- **Assignment**: Needed from the data below: all lines that contain the word "Given".

- **Input**:

========

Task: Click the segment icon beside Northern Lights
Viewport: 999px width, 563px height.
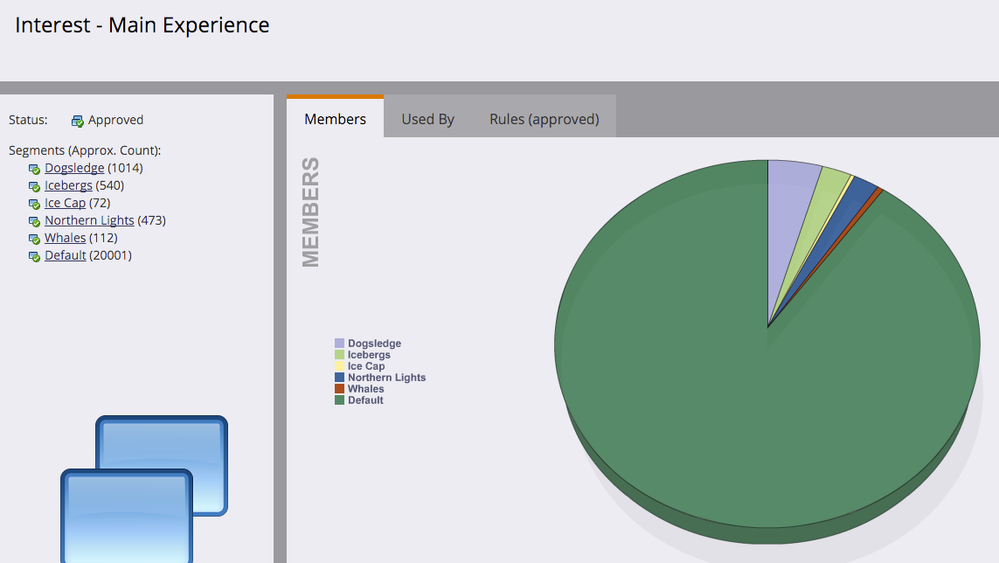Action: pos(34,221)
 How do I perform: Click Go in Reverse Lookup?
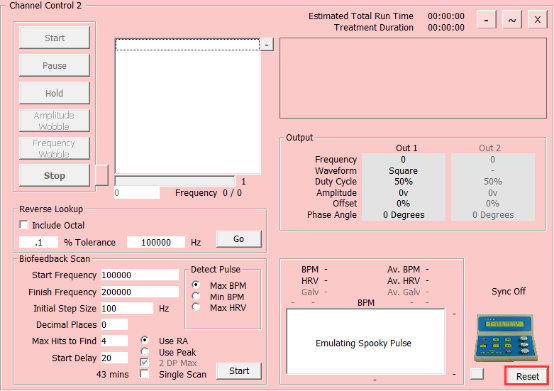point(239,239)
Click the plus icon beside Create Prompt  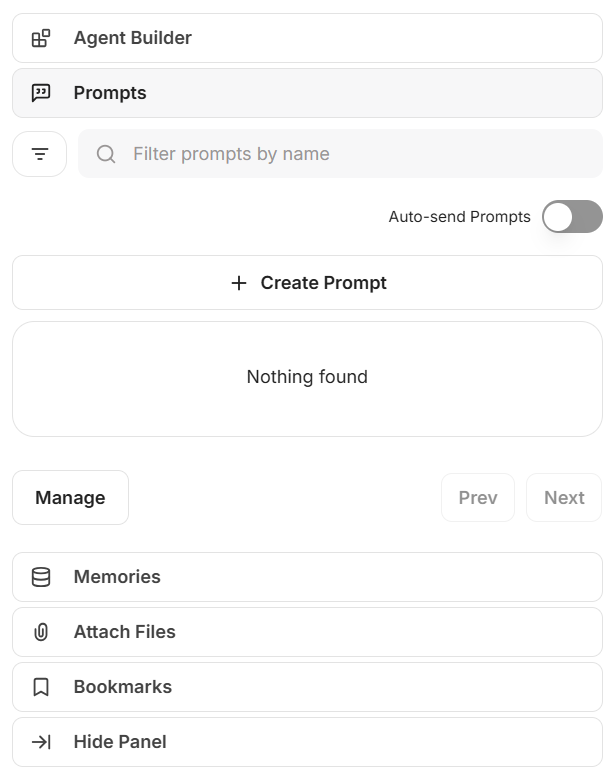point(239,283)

========

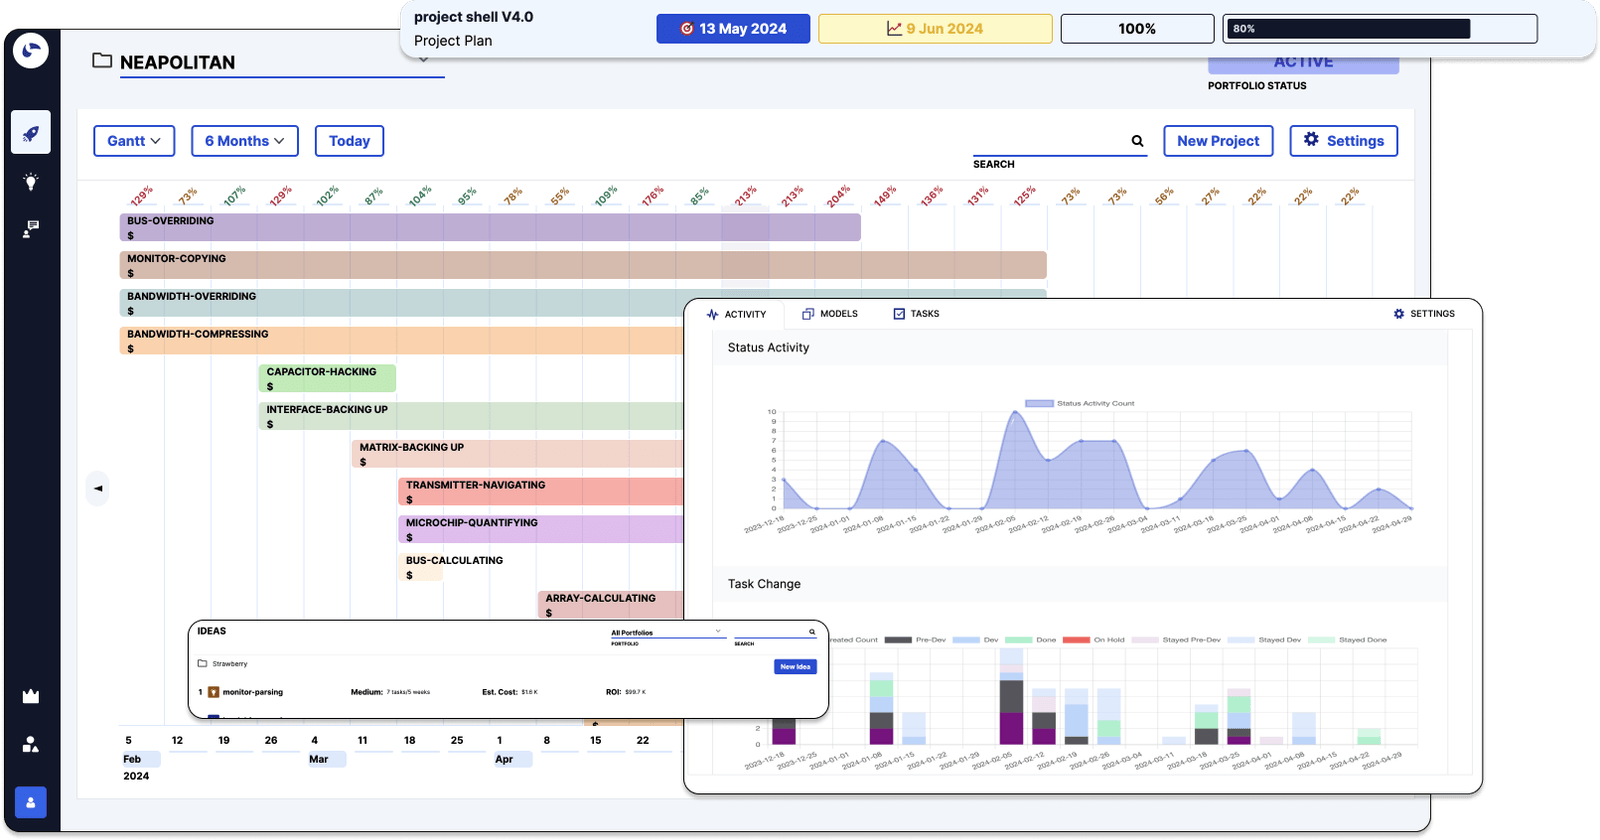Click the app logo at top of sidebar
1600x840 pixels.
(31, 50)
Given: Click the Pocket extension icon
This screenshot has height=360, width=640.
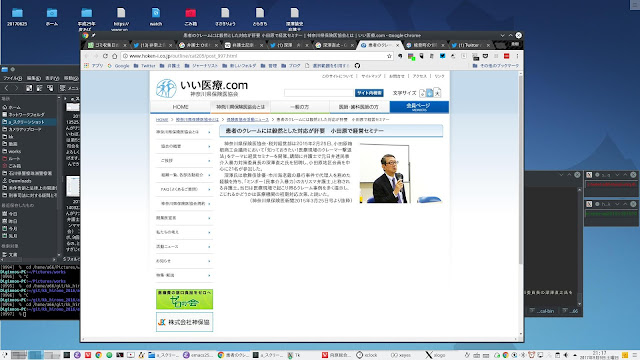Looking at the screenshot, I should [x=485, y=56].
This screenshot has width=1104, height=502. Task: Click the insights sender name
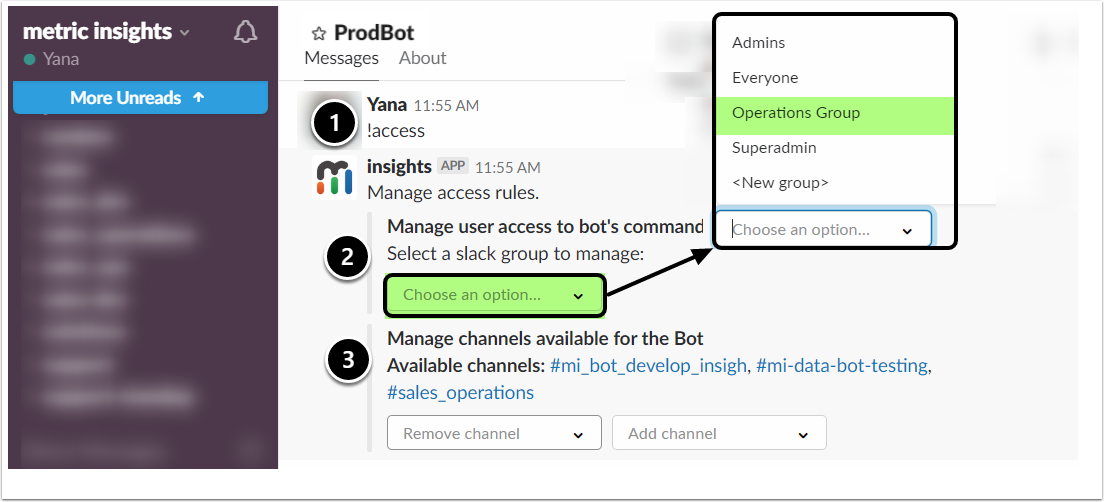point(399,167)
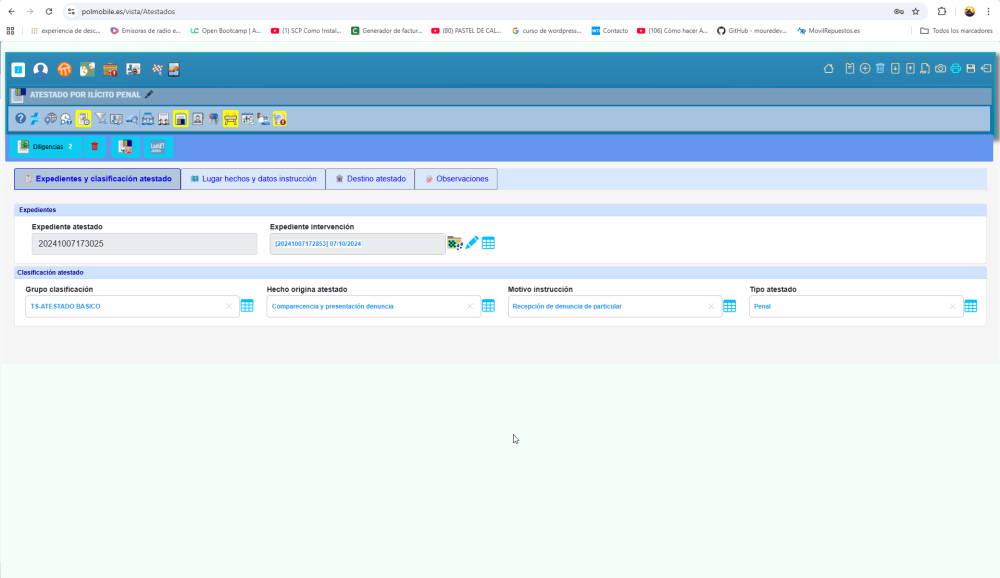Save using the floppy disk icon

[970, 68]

========

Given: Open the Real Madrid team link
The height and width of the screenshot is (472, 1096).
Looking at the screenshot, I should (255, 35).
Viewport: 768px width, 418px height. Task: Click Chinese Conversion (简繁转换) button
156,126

========

- **Answer for this exercise**:
Given: Click the Pocket extension icon
Given: Open the Real Madrid team link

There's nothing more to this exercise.